How to complete this task — Print only the lines running from the line with "standard serving size, 1 bite (79, 380)" to the final line below, both included, exactly as written and without the pictures.

(Provided records)

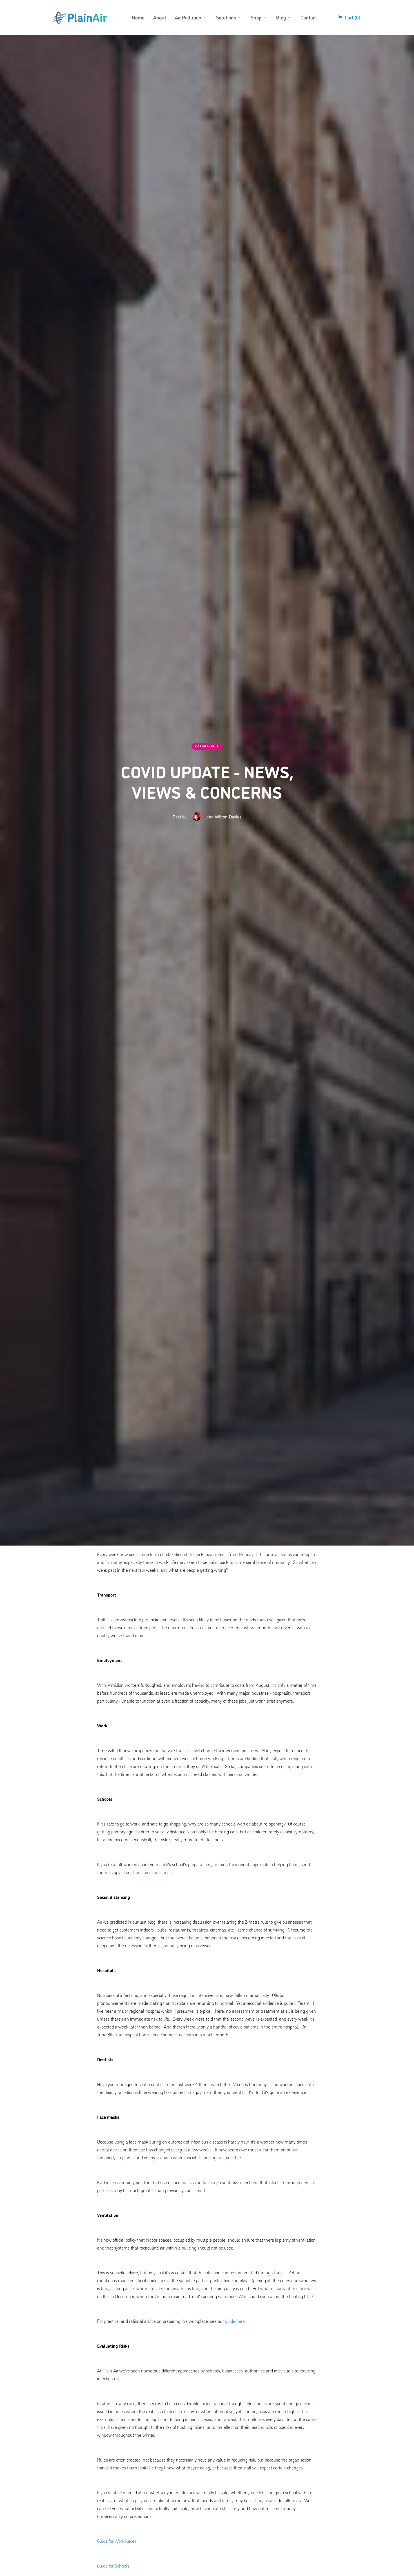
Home (138, 17)
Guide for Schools (113, 2565)
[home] (79, 17)
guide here (235, 2321)
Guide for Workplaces (116, 2541)
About (159, 17)
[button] (191, 17)
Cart (352, 17)
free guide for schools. (153, 1872)
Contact (309, 17)
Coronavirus (207, 746)
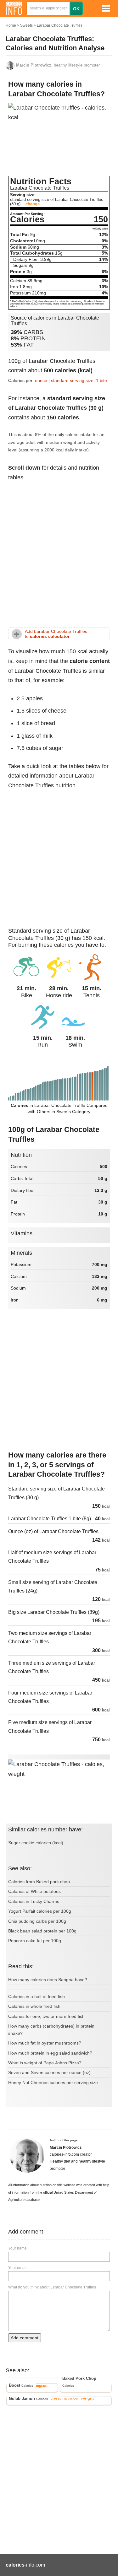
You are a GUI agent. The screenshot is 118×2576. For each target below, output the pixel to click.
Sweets (26, 25)
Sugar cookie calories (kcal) (35, 1842)
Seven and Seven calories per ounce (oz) (49, 2072)
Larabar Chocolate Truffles (59, 25)
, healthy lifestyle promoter (58, 65)
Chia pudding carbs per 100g (37, 1921)
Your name (17, 2248)
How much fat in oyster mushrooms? (44, 2042)
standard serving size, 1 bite (79, 380)
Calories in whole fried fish (34, 2006)
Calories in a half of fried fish (36, 1996)
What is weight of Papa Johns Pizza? (44, 2062)
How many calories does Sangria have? (47, 1979)
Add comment (24, 2337)
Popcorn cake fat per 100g (34, 1940)
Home (11, 25)
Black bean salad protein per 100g (42, 1930)
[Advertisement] (59, 557)
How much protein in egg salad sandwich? (50, 2053)
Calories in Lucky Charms (33, 1901)
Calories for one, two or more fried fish (46, 2016)
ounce (41, 380)
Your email (17, 2268)
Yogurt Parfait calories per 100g (39, 1911)
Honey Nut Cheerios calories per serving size (53, 2082)
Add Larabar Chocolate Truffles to (56, 634)
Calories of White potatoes (34, 1891)
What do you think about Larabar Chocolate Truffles (52, 2287)
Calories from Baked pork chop (39, 1881)
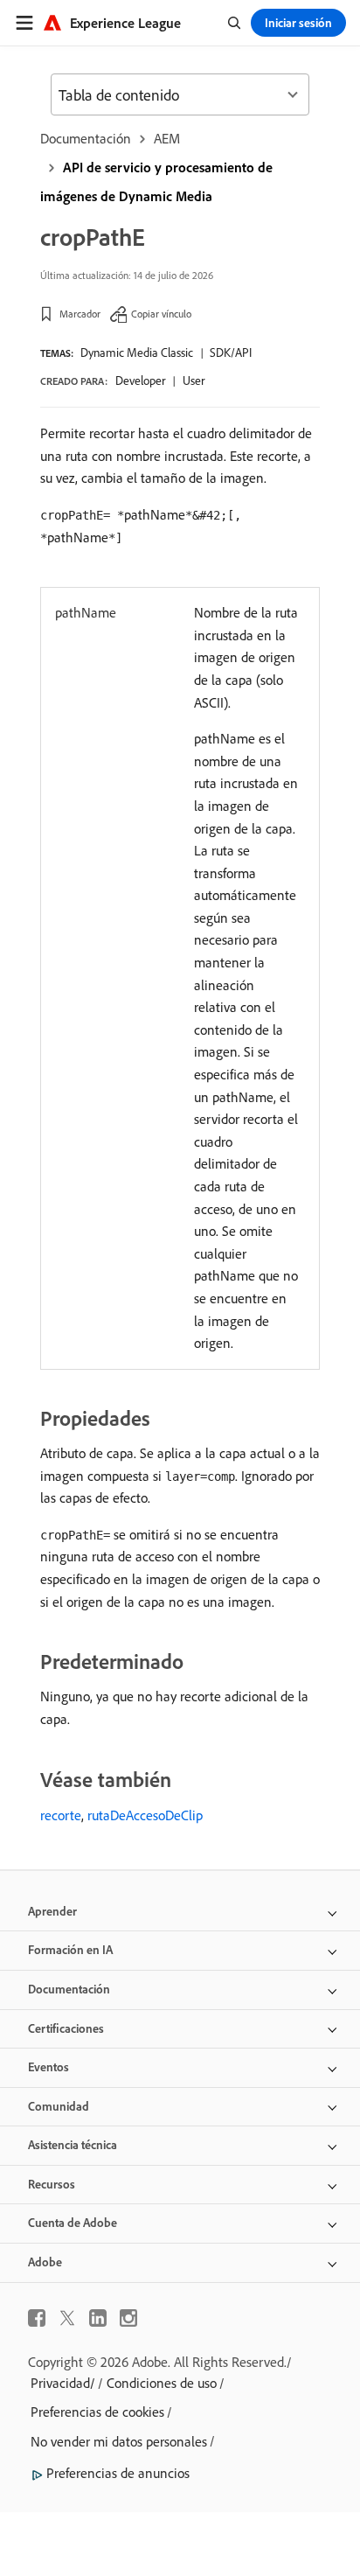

(End Provided records)

Exercise output —
standard serving size, 1 bite (79, 380)
Calories in whole fried fish (34, 2006)
Calories in a half of fried fish (36, 1996)
What is weight of Papa Johns Pizza? (44, 2062)
How many calories does Sangria have? (47, 1979)
Add comment (24, 2337)
Popcorn cake fat per 100g (34, 1940)
Home (11, 25)
Black bean salad protein per 100g (42, 1930)
[Advertisement] (59, 557)
How much protein in egg salad sandwich? (50, 2053)
Calories in Lucky Charms (33, 1901)
Calories for one, two or more fried fish (46, 2016)
ounce (41, 380)
Your email (17, 2268)
Yogurt Parfait calories per 100g (39, 1911)
Honey Nut Cheerios calories per serving size (53, 2082)
Add Larabar Chocolate Truffles to (56, 634)
Calories of White potatoes (34, 1891)
What do you think about Larabar Chocolate Truffles (52, 2287)
Calories from Baked pork chop (39, 1881)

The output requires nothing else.